Credit : Photo Researchers, Inc.
We would like to conclude our discussion of interstellar matter by asking how this material is organized in our immediate neighborhood. As mentioned earlier, orbiting X-ray observatories have shown that the galaxy is filled with hot bubbles, emit X-rays gas, resulting in a diffuse X-ray background that, from our perspective, seems to fill the entire sky. While part of this emission comes from the interaction of the solar wind with the interstellar medium, the majority comes from outside the solar system. The natural explanation for why there is x-ray emitting gas around us is that the sun itself is in one of the bubbles. That is why we call our “neighborhood” the Local Hot Bubble, or Local Bubble for short. The local bubble is much less dense (about 0.01 atoms per cm3 on average) than the average interstellar density of about 1 atom per cm3. This local gas is about a million degrees in temperature, as is the gas from the other super-bubbles spread around our galaxy, but since there is very little hot material, this high temperature in no way affects the stars or planets in it Area.

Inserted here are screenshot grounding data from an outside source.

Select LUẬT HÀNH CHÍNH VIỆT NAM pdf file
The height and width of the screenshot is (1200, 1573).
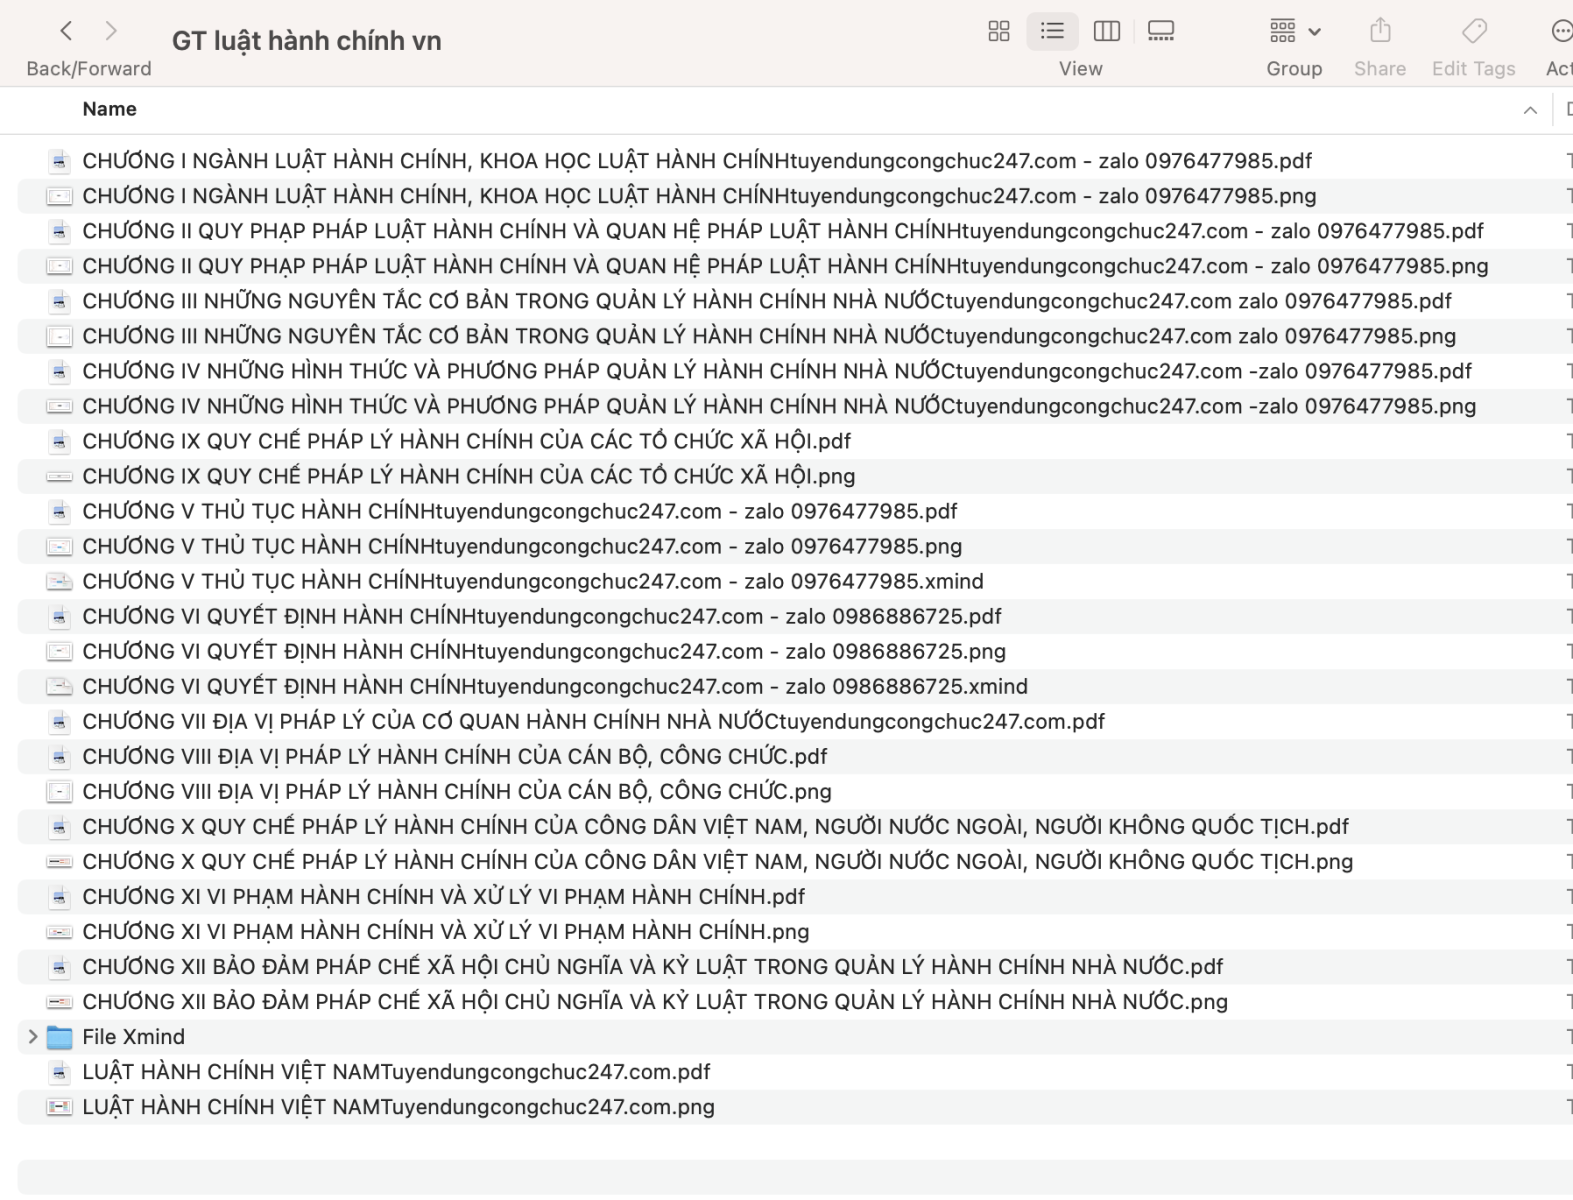pyautogui.click(x=396, y=1072)
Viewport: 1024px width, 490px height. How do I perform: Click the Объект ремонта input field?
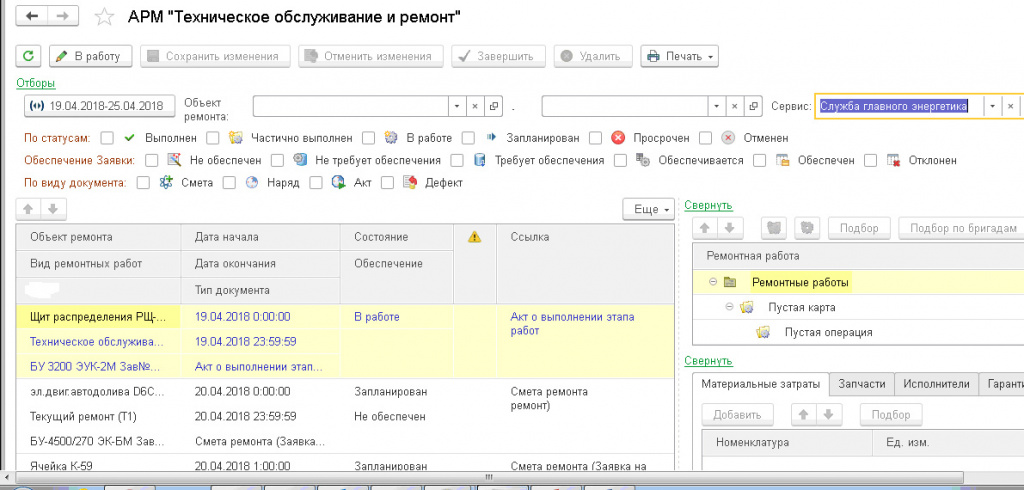click(348, 106)
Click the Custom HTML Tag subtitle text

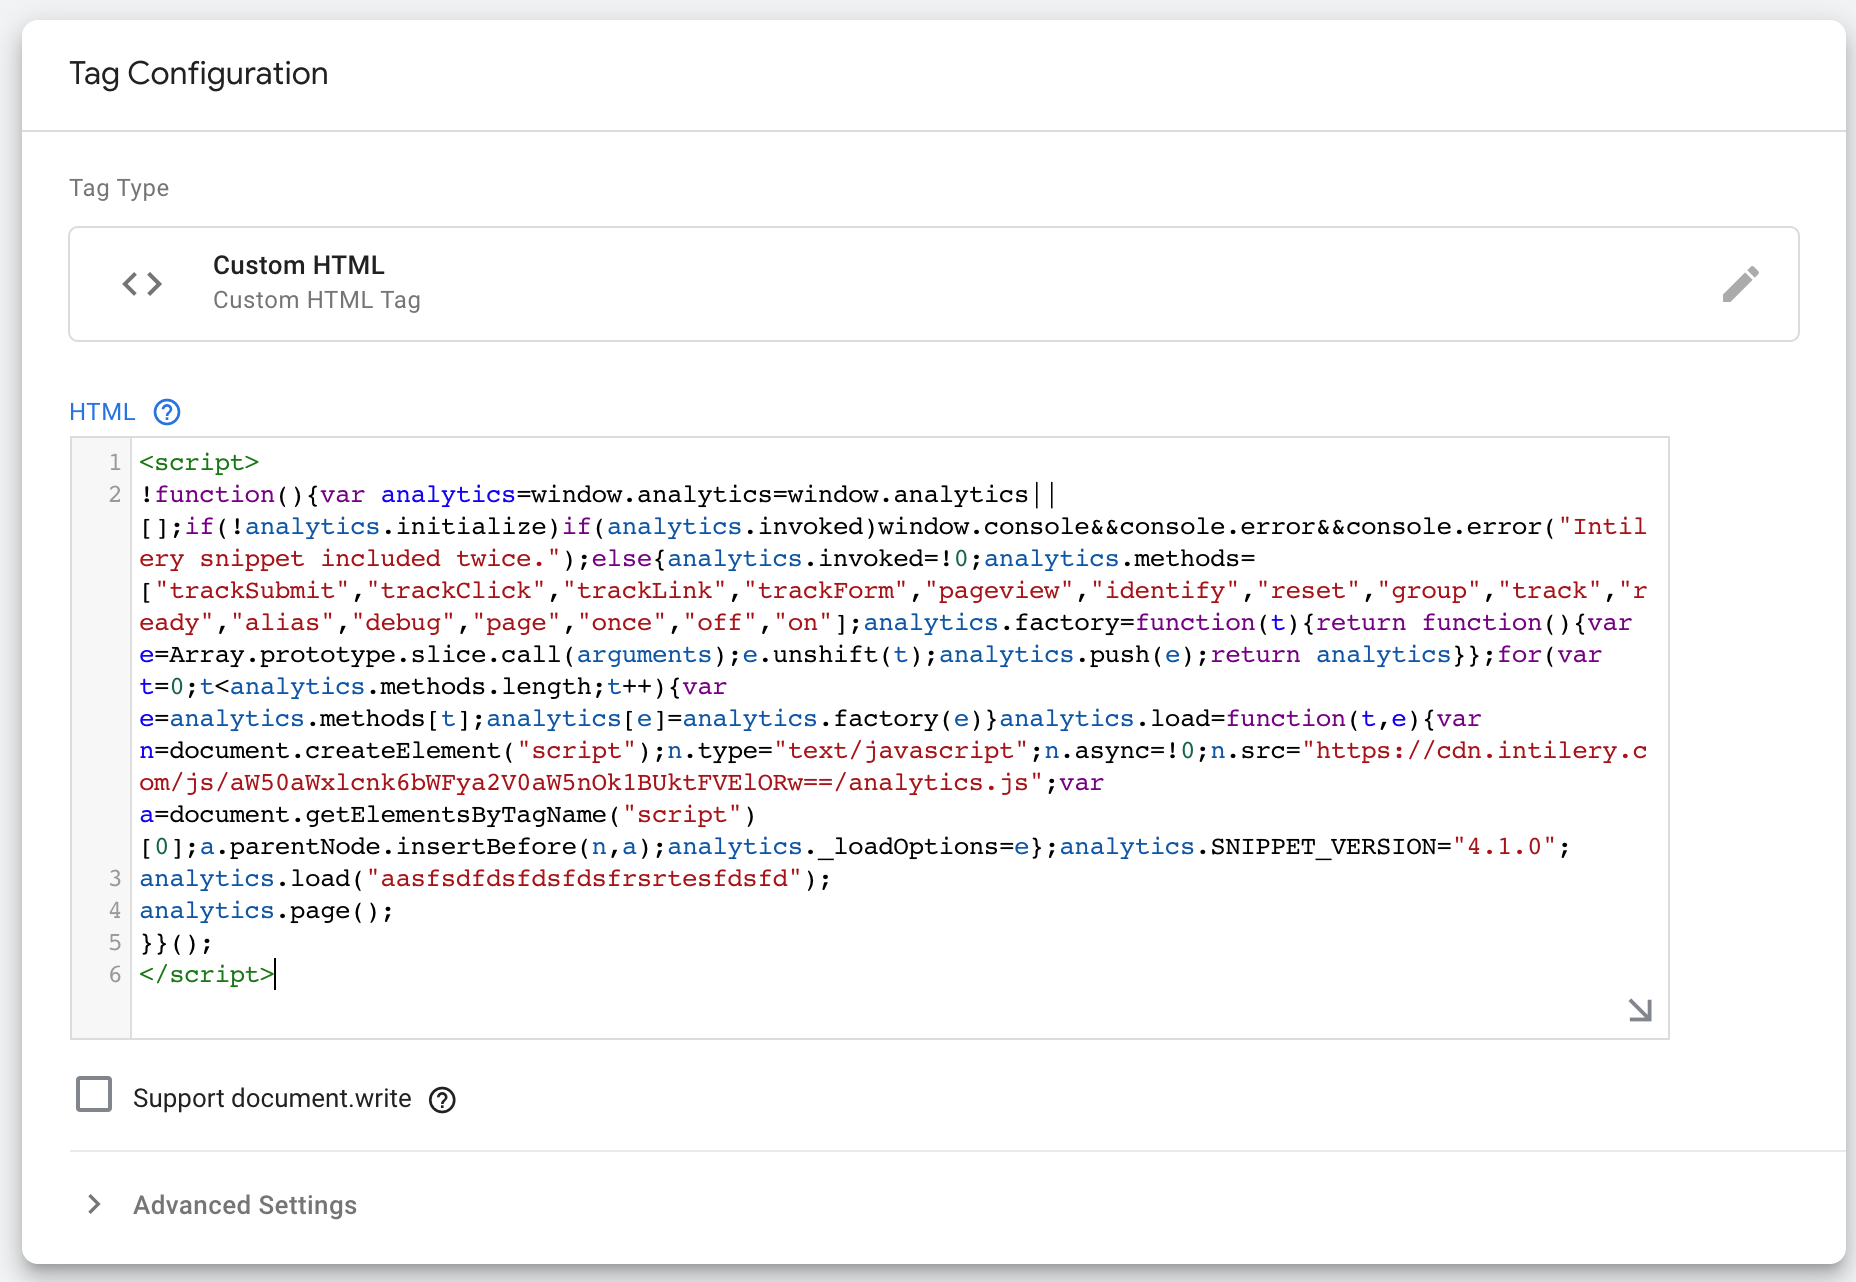(316, 300)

What caused the local bubble to form? Scientists aren’t entirely sure, but the main candidate is winds from stars & supernova explosions. In a nearby region towards the constellations Scorpius & Centaurus, a large amount of star formation occurred about 15 million years ago. The most massive of these stellars evolved very quickly until they generated strong-winds & some exploded with their lives. These processes filled the region around the sun with hot gas, displacing the cooler and denser gas.The expanding super-bubble reached the Sun about 7.6 million years ago and is now lies more than 200 light-years from the Sun toward the constellations Orion, Perseus, and Auriga.
There are some clouds of interstellar matter inside the local bubble. The sun itself appears to have entered a cloud about 10,000 years ago. This cloud is warm (with a temperature of approx. 7000 K) and has a density of 0.3 hydrogen atom per cm3. —Higher than most of the local bubble, but still so weak it is also known as the local fluff.

(credit: modification of work by NASA/Goddard/Adler/
University Chicago/Wesleyan)
While this is a fairly thin cloud, we estimate that it contributes 50-100 times more particles than the solar wind to diffuse material between the planets in our solar system. These interstellar particles were discovered by the spacecraft traveling between the planets and their numbers were counted. Perhaps one day scientists will find a way to collect them without destroying them and bringing them back to Earth so that we can touch these messengers from distant stars, or at least study them in our laboratories.